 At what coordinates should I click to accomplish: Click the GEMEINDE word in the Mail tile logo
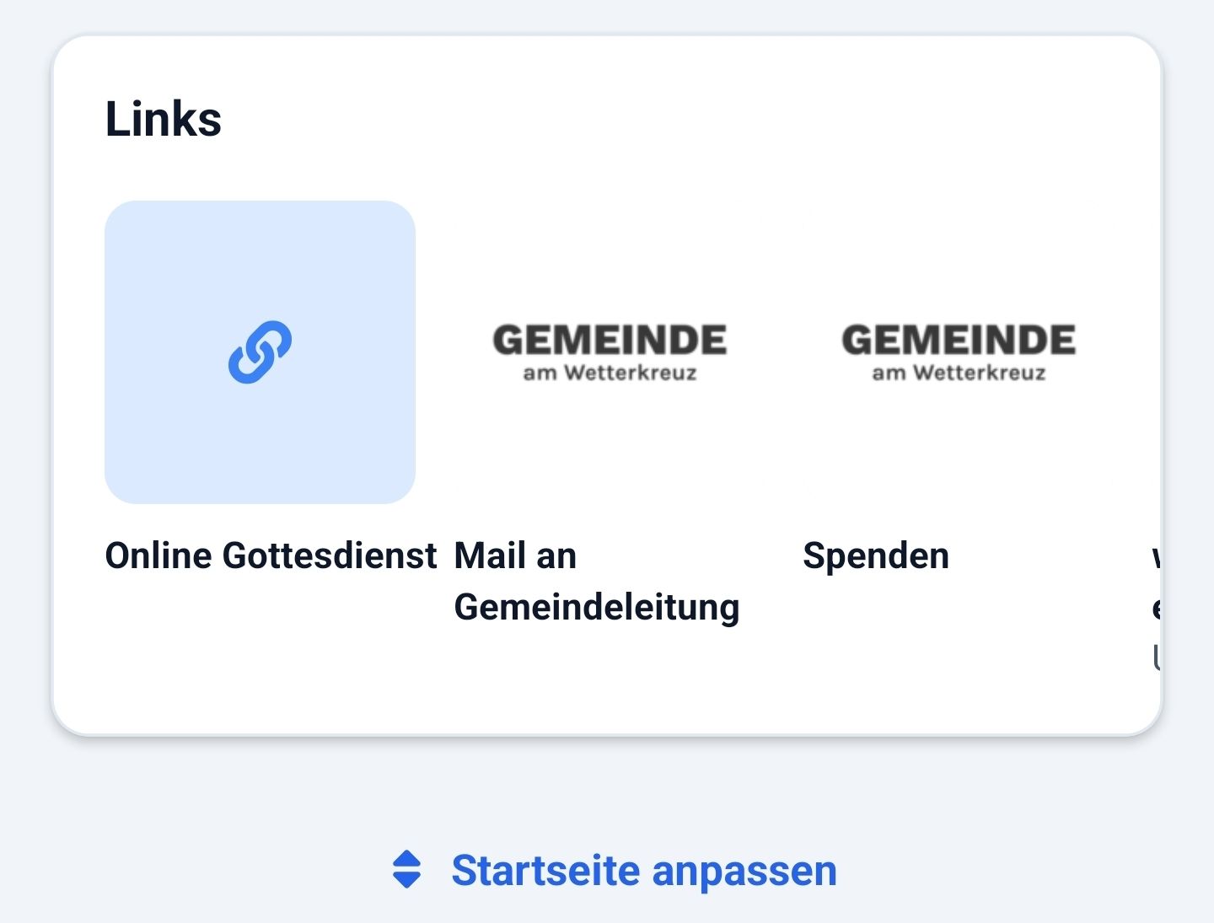[x=610, y=341]
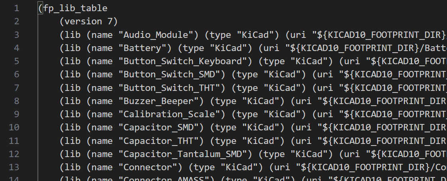Click the "Capacitor_THT" library name
The height and width of the screenshot is (181, 447).
(161, 141)
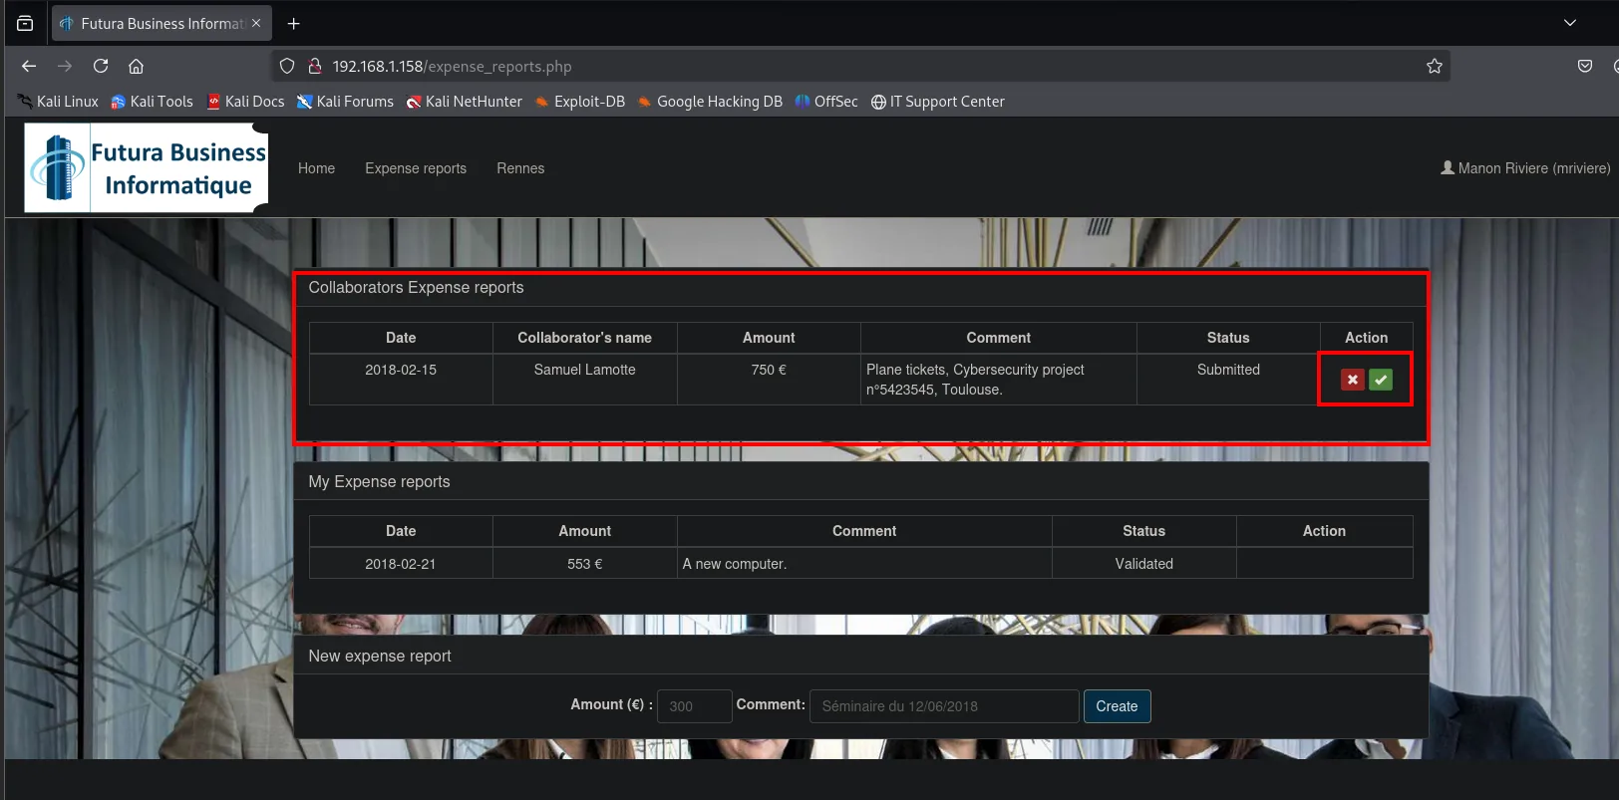1619x800 pixels.
Task: Focus the Amount (€) input field
Action: 695,706
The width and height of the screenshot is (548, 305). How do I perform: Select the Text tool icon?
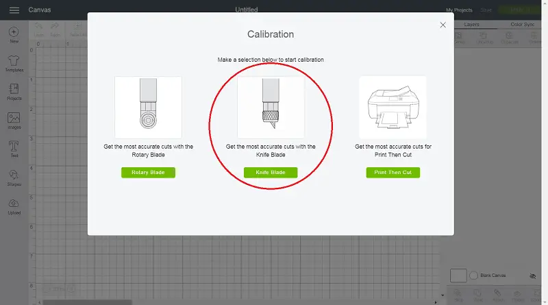click(14, 146)
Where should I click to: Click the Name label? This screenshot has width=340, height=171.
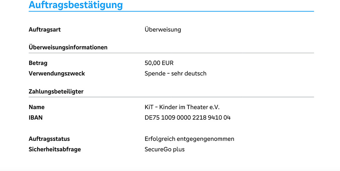(x=37, y=107)
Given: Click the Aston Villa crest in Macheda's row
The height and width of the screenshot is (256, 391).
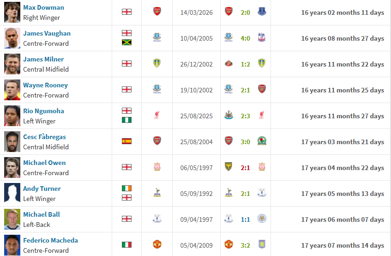Looking at the screenshot, I should (262, 244).
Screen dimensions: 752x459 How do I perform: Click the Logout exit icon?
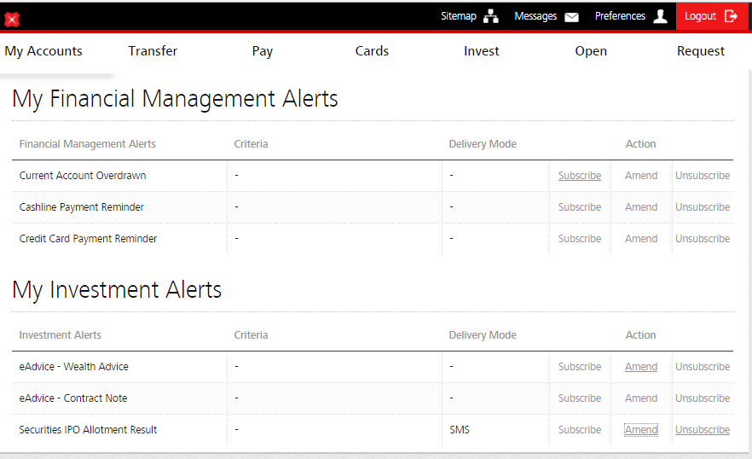[x=731, y=16]
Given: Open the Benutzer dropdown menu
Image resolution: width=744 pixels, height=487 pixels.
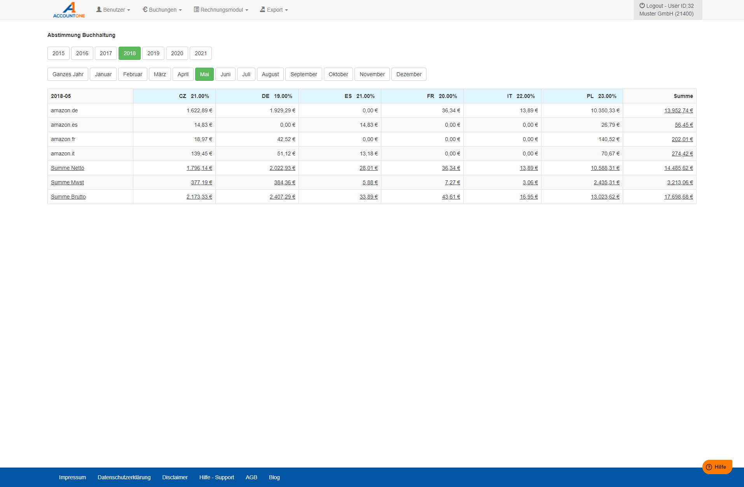Looking at the screenshot, I should click(113, 10).
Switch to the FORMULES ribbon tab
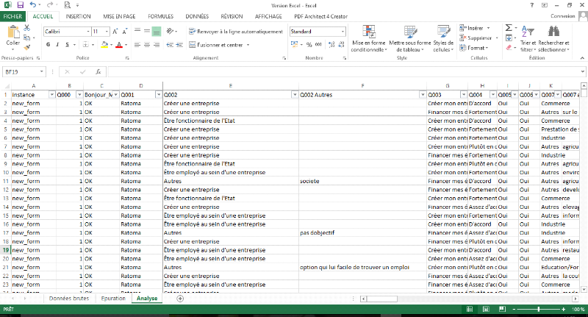 (160, 15)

● **Written problem**
Rewrite all the items above as a numbered list, one line per number, skipping blank lines and leaving out the pictures.

● **Complete output**
1.  At what coordinates should I click to accomplish: Click the GEMEINDE word in the Mail tile logo
2. [x=610, y=341]
3. Click the "Capacitor_THT" library name
4. The height and width of the screenshot is (181, 447).
5. (161, 141)
6. 1619x800 pixels.
7. Task: Focus the Amount (€) input field
8. Action: 695,706
9. The width and height of the screenshot is (548, 305). How do I perform: Select the Text tool icon?
10. click(14, 146)
11. Where should I click to: Click the Name label? This screenshot has width=340, height=171.
12. (x=37, y=107)
13. Given: Click the Aston Villa crest in Macheda's row
14. The height and width of the screenshot is (256, 391).
15. Looking at the screenshot, I should (262, 244).
16. Screen dimensions: 752x459 How do I perform: Click the Logout exit icon?
17. [x=731, y=16]
18. Given: Open the Benutzer dropdown menu
19. Image resolution: width=744 pixels, height=487 pixels.
20. Looking at the screenshot, I should click(113, 10).
21. Switch to the FORMULES ribbon tab
22.  (160, 15)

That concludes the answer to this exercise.